El mundo viejo en descomposición. Lo antiguo, que va
siendo sustituido por la incertidumbre de una guerra tras la cual ya nada será
lo que era. La necesidad de reivindicar la memoria, perdido ya aquel mundo. La
Lvov de la infancia, en la que cuando un profesor enfermaba se le concedía una
hora libre a los alumnos, que iban a haraganear al Castillo Alto que da nombre al
libro. Y un Lem que sigue sin saber, como apuntaba al principio de la reseña,
si es rehén de esa memoria o la puede controlar.
"La memoria y yo somos un par de
caballos que se observan con suspicacia, que tiran del mismo carruaje. Así que
vamos allá, inseparable y desconocido compañero mío, mi enemigo, mi amigo."
(Pág.
218)
Establecida ya la imposibilidad de desvincularse del método
científico (las interminables descripciones de sus lugares de infancia) y de la
memoria y la percepción como herramientas para alcanzar el conocimiento de la
verdad (en una conclusión similar a la de La
investigación), a Lem sólo le queda el recurso a uno de sus temas
favoritos: el azar y la necesidad. Si no puede explicarse a sí mismo en términos
mesurables ni emocionales, ¿qué le queda? Sin duda, la necesidad de que el Lem
que escribe El castillo alto sea una
prolongación del mismo Lem que vivió los sucesos que describe. Y, si la
necesidad sigue sin explicarlo, el azar. La eterna dualidad de la obra de Lem:
"Y así uno pasa voluntariamente
o a la fuerza, desde el destino visto como Providencia omnisciente al destino
visto como una teoría de estadísticas, un hervidero de fuerzas ciegas que
esculpen guijarros en el torrente de un río. Del Creador Consciente a la creación
aleatoria. De la Necesidad al Azar." (Pág. 190)

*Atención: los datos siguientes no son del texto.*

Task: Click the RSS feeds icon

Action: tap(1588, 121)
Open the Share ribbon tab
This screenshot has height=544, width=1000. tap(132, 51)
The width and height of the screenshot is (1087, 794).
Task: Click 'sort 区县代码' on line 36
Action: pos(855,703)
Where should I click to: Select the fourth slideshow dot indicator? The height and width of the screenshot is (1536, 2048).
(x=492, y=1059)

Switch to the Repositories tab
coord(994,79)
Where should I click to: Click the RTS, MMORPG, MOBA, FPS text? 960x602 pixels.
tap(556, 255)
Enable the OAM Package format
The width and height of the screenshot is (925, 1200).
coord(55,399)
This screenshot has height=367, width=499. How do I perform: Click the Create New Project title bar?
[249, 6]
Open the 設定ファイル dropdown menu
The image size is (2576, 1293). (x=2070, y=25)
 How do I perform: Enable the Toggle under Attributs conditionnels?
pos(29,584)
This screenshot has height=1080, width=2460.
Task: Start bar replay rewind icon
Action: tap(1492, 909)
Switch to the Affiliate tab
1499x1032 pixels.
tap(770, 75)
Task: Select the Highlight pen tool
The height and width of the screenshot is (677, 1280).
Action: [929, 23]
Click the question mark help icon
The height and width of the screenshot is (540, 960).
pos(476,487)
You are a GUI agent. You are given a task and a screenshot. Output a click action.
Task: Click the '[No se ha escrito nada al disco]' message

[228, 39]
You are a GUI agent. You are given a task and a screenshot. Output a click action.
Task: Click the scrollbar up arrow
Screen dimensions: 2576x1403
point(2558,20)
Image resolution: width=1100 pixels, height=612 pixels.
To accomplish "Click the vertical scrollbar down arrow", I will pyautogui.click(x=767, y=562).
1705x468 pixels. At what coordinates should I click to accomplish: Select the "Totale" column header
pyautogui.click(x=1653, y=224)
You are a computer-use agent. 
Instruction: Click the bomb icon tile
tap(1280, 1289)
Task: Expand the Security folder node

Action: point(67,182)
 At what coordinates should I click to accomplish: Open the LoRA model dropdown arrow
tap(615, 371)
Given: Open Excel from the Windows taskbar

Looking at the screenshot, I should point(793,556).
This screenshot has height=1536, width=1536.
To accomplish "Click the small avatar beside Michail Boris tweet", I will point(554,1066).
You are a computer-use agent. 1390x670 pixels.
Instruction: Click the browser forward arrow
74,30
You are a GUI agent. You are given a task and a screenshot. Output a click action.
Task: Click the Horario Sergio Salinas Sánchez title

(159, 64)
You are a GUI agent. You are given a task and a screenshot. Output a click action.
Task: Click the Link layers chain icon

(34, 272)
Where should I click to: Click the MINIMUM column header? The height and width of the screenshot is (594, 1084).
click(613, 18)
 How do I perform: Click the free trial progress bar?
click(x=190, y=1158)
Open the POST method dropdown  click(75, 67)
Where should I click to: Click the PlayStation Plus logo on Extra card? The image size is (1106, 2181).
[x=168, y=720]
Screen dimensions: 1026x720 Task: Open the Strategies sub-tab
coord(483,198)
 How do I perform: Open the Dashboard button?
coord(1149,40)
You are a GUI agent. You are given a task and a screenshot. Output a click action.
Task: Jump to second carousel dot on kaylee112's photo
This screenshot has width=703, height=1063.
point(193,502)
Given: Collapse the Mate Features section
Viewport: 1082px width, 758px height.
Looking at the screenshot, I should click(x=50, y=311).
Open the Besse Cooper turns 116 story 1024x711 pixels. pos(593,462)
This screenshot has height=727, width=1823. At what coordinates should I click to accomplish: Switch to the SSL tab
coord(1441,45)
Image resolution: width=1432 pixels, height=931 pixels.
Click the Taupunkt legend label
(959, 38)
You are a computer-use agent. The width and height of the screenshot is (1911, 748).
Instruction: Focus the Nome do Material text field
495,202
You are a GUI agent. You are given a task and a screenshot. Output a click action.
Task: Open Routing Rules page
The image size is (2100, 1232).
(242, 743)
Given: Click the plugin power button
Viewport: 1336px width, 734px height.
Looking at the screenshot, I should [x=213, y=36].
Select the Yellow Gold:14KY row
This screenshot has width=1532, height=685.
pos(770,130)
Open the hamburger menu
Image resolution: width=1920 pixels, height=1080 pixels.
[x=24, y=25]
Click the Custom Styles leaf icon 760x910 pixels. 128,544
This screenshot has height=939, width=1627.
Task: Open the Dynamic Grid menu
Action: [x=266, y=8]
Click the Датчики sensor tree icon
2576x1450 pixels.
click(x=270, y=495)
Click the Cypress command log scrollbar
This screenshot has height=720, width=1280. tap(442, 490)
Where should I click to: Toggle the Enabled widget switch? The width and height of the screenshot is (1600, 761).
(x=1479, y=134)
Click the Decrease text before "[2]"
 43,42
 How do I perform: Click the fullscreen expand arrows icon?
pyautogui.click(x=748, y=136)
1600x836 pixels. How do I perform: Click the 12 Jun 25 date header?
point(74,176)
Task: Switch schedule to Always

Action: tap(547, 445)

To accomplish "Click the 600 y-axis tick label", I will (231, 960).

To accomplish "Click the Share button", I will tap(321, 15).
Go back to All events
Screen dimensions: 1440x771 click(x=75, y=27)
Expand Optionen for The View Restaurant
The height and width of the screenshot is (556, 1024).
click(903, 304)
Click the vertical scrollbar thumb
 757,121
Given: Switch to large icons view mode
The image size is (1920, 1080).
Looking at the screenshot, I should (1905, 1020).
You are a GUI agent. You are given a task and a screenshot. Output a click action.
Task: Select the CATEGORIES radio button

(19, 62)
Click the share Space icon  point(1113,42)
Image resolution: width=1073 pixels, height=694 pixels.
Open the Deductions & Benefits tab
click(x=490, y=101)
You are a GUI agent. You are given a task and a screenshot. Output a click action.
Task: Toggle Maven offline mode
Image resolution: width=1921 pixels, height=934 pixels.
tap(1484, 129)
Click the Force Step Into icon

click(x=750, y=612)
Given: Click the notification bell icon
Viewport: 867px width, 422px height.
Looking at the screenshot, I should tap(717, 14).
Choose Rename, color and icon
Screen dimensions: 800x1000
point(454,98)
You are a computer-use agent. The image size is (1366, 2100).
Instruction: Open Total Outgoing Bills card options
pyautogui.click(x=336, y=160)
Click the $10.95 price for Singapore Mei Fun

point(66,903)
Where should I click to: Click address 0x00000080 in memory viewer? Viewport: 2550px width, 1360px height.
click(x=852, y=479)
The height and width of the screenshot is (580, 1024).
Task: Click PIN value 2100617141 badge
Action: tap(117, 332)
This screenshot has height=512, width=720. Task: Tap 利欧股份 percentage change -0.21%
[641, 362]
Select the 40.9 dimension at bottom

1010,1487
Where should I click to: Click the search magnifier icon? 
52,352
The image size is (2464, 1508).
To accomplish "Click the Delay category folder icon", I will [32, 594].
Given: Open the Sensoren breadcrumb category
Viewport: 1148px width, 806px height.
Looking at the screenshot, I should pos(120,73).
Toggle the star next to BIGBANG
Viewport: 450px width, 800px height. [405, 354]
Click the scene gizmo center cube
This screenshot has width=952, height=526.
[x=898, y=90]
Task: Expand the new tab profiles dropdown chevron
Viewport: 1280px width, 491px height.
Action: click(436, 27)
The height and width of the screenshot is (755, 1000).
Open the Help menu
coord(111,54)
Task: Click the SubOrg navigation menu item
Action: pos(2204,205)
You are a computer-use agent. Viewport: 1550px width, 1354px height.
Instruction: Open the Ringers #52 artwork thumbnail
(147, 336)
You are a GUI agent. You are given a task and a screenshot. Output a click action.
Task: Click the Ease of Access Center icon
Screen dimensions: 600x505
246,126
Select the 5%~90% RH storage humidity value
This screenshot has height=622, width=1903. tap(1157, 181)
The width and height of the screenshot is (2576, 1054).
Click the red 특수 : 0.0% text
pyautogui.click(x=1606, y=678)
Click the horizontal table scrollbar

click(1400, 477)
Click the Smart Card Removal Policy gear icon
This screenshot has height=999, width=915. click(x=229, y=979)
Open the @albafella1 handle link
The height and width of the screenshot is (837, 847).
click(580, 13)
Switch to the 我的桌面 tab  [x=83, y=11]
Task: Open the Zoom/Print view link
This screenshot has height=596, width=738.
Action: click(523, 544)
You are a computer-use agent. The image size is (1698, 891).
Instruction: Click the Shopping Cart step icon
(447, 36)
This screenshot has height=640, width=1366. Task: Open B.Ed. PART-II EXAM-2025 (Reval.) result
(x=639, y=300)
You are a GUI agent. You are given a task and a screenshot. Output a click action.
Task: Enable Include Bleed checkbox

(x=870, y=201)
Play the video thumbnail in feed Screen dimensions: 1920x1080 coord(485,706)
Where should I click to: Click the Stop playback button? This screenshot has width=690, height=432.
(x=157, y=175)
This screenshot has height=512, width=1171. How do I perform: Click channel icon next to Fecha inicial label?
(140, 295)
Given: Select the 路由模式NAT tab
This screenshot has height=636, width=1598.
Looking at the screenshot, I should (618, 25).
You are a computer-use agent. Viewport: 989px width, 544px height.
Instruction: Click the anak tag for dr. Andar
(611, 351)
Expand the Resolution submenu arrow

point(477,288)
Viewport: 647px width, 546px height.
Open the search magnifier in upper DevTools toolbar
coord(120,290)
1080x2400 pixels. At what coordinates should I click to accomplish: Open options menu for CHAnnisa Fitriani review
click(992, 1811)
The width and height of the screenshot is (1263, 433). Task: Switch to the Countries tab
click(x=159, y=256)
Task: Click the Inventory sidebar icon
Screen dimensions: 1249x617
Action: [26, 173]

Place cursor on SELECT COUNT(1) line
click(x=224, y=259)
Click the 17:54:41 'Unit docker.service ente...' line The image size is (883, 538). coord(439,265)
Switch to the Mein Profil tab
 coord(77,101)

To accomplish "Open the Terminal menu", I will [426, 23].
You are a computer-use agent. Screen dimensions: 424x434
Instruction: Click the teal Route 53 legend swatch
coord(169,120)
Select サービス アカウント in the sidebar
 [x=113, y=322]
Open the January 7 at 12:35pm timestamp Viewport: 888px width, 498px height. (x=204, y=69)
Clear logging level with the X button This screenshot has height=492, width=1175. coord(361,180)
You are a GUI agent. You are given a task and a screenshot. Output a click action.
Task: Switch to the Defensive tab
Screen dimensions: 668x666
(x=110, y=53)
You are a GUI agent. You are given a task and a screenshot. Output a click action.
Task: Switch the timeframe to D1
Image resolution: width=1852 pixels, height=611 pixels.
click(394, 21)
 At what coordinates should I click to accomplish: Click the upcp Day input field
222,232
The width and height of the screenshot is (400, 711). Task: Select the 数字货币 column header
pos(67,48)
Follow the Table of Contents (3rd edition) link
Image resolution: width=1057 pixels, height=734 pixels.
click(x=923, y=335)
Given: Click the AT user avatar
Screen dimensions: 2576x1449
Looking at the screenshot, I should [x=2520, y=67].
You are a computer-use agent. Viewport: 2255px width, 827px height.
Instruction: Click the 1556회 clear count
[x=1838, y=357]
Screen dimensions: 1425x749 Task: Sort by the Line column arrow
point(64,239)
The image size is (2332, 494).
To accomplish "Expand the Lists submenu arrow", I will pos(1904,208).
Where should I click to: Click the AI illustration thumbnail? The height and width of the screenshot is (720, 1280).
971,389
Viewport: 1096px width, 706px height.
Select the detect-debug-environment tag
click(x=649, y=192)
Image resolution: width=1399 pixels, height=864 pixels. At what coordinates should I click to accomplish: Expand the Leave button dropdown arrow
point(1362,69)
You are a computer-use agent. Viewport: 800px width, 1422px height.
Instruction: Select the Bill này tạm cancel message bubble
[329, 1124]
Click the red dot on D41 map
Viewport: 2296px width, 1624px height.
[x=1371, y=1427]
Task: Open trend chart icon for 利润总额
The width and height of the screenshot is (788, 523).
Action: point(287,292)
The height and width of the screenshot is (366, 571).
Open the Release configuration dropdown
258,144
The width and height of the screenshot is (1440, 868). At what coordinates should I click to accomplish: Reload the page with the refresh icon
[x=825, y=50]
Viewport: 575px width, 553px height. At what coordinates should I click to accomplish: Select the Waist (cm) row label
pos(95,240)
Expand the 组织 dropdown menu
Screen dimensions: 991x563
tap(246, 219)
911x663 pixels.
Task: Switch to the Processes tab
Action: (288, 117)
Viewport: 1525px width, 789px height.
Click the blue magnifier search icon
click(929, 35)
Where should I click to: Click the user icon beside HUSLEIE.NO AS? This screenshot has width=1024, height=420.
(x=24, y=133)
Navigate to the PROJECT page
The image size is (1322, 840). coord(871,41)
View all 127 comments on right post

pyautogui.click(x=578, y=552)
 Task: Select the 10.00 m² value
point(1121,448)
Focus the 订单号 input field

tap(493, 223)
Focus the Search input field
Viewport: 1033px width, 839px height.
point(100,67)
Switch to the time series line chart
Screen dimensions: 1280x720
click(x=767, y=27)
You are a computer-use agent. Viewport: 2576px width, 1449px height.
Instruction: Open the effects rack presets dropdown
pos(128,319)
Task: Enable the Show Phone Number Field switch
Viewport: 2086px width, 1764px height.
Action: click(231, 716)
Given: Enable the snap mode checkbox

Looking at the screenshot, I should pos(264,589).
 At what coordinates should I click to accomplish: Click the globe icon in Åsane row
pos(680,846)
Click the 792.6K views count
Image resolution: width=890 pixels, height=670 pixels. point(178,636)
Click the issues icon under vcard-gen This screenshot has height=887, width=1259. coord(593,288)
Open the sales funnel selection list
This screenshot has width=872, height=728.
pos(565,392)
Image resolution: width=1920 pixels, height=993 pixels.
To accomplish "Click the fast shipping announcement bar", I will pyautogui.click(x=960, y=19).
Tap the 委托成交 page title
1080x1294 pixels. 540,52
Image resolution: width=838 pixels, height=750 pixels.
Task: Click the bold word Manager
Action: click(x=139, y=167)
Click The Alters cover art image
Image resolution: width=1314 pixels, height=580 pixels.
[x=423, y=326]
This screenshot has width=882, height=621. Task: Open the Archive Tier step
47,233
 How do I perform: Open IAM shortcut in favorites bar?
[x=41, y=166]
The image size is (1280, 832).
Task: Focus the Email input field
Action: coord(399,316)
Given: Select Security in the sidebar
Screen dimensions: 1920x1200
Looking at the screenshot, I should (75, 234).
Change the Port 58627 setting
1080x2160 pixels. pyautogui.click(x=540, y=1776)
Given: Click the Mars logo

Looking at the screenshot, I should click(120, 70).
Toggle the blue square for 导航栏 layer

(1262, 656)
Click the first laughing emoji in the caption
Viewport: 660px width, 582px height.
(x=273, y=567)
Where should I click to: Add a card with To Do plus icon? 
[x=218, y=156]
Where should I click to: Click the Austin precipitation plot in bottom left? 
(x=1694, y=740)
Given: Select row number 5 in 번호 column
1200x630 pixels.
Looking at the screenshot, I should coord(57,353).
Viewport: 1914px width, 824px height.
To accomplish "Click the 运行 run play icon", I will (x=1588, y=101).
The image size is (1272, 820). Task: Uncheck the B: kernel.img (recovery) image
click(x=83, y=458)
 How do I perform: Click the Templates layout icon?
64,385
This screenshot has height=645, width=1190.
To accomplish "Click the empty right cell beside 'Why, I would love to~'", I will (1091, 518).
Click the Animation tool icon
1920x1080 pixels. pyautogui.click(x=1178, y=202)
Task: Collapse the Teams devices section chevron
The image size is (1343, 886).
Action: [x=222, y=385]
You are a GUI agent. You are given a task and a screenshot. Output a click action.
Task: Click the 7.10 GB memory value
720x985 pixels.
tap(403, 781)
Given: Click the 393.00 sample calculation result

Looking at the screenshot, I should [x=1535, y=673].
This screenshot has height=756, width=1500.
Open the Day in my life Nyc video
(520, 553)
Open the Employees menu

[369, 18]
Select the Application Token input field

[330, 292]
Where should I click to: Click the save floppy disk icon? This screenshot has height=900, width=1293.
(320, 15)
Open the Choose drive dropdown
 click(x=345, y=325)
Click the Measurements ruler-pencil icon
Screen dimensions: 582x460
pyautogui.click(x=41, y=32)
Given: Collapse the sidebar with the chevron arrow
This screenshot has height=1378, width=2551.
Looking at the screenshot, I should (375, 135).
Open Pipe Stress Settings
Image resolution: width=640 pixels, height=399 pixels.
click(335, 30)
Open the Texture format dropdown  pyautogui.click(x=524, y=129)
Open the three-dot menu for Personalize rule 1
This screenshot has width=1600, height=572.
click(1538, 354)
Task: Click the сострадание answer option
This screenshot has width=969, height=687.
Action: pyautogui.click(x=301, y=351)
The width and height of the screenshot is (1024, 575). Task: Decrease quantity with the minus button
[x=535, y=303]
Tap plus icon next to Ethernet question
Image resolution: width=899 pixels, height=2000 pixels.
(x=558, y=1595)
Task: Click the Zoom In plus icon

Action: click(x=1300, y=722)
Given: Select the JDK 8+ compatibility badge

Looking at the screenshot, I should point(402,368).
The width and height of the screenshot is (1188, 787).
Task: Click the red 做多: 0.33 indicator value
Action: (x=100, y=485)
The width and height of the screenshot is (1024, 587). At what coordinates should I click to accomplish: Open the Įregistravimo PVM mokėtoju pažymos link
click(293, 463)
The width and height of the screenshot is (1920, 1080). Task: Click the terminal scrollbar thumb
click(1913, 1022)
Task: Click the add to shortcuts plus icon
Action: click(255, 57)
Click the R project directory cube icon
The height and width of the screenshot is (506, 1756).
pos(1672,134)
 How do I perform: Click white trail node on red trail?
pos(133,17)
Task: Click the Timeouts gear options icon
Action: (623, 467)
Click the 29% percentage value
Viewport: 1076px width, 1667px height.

Y de este modo, con esta conclusión (claudicación, más
bien), Stanislaw Lem nos da una de sus obras más características, un perfecto
compendio de sus preocupaciones, una recapitulación de sus inquietudes y
estilo, y lo hace bajo una apariencia insólita para el lector asiduo de su
obra: la autobiografía. Si bien es cierto que no alcanza la profundidad de Solaris
o La investigación (acaso le dio demasiado miedo hurgar tan hasta el
fondo en su propia infancia y manera de ser), El castillo alto es una obra muy representativa de lo que escribía
Stanislaw Lem, cuyo estilo no nos cuesta nada reconocer en sus páginas, y cuya
lectura resulta imprescindible para entender al autor y su época.